La jornada comenzó con un ritmo vertiginoso. Un primer intento de fuga en el Alto de Bocos apenas inquietó al pelotón, que neutralizó rápidamente el movimiento. Poco después se formó la escapada buena del día con Bastien Tronchon, Gorka Corres, Mathieu Burgaudeau, Valentin Retailleau, Iker Mintegi y Diego Uriarte, un sexteto que llegó a abrir una renta superior a los tres minutos y medio.
La aventura encontró en Diego Uriarte a su principal protagonista. El corredor del Equipo Kern Pharma fue el más fuerte en los pasos puntuables de La Hoya, Ojo Guareña y Retuerta, consolidando así su dominio en la clasificación de la montaña mientras la escapada atravesaba algunos de los paisajes más espectaculares del norte de la provincia de Burgos.

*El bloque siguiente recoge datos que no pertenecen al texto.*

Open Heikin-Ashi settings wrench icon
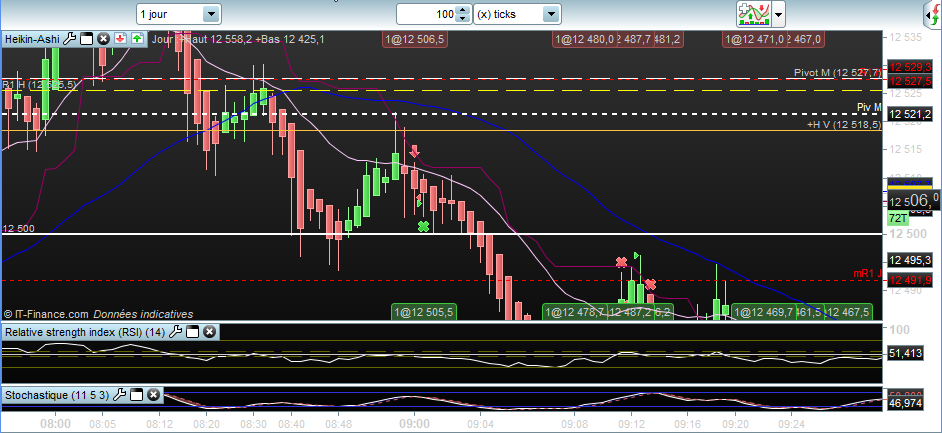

La carrera cambió de dimensión cuando Pavel Sivakov decidió romper el guion. El corredor del UAE Team Emirates XRG saltó desde el pelotón junto a Jasper Schoofs para enlazar con los escapados a más de 80 kilómetros de la llegada. Su presencia elevó el nivel de la fuga y obligó a reaccionar a los equipos de los favoritos, que entendieron que ya no podían conceder más margen.

Desde ese momento comenzó una intensa persecución. INEOS Grenadiers y Lidl-Trek asumieron la responsabilidad del pelotón y fueron limando segundos mientras la escapada empezaba a perder integrantes. Uno tras otro fueron cediendo hasta que el grupo quedó reducido a unos pocos supervivientes encabezados por Sivakov, incapaz incluso con su poderoso ritmo de resistir el empuje del pelotón.

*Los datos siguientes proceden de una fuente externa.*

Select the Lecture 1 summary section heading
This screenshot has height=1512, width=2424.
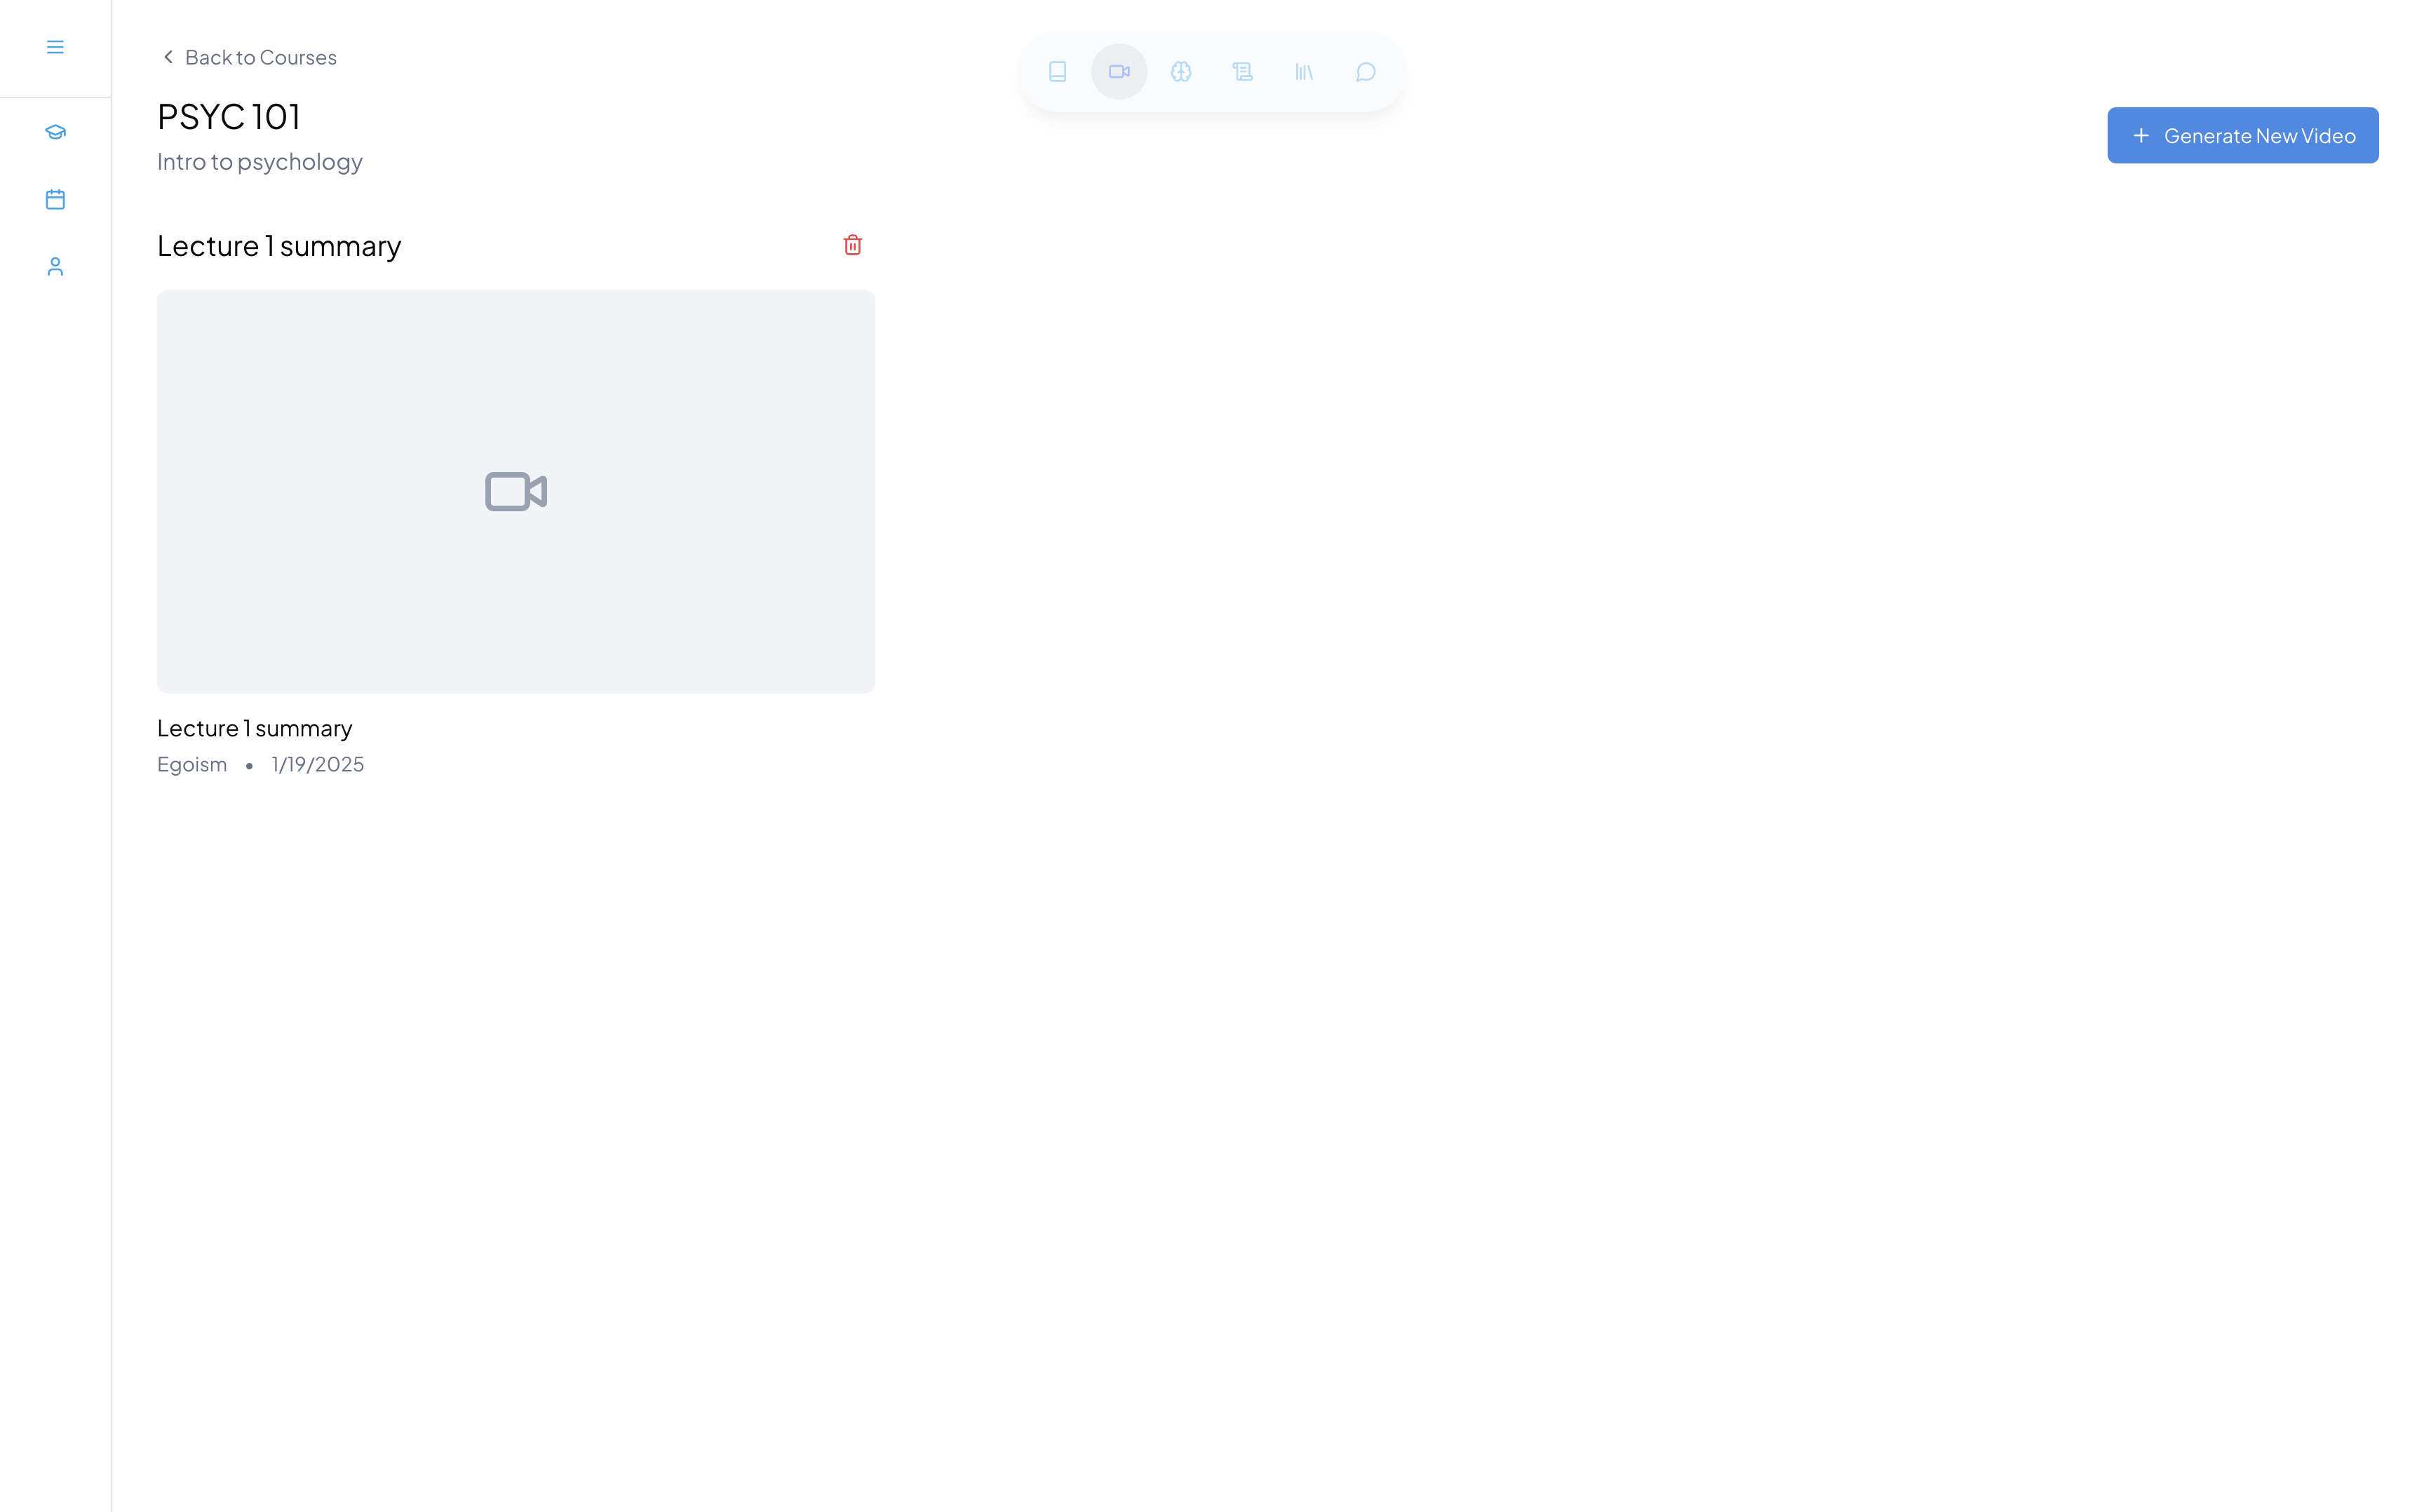(279, 246)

Las primeras rampas de El Escudo acabaron con cualquier esperanza de éxito para los fugados. Con la carrera completamente lanzada, los equipos de la general tomaron el relevo. Nairo Quintana endureció el paso para preparar el terreno a Enric Mas, mientras un problema mecánico dejaba fuera de combate a Jay Vine, una de las principales bazas del UAE.

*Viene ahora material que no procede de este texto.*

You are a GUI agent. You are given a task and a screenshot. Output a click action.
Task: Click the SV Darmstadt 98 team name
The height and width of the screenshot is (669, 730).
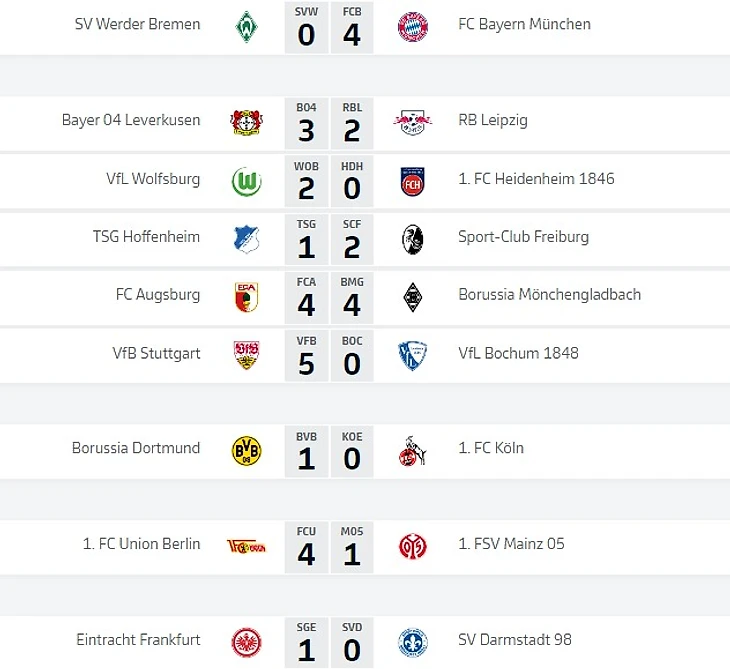pos(514,640)
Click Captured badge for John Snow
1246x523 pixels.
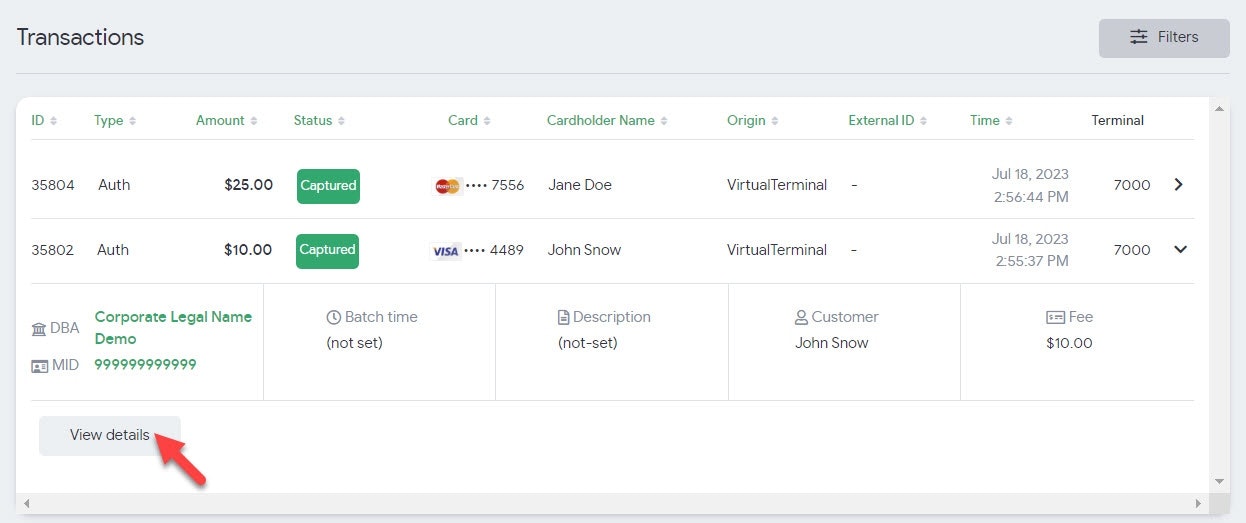click(327, 250)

La selección definitiva llegó en los últimos kilómetros del ascenso. Pablo Torres intentó sorprender con un ataque lejano, pero el movimiento fue neutralizado antes de que Felix Gall lanzara el golpe definitivo. El austríaco aceleró en la zona más dura del puerto y solo Oscar Onley logró responder inicialmente. Sin embargo, el líder terminó cediendo ante el cambio de ritmo del corredor del Decathlon AG2R, mientras Giulio Ciccone enlazaba por detrás para minimizar pérdidas.
Gall coronó en cabeza y mantuvo su ventaja hasta la línea de meta para levantar los brazos y enfundarse el maillot morado de líder, culminando una exhibición de fortaleza en una de las jornadas más exigentes de esta edición.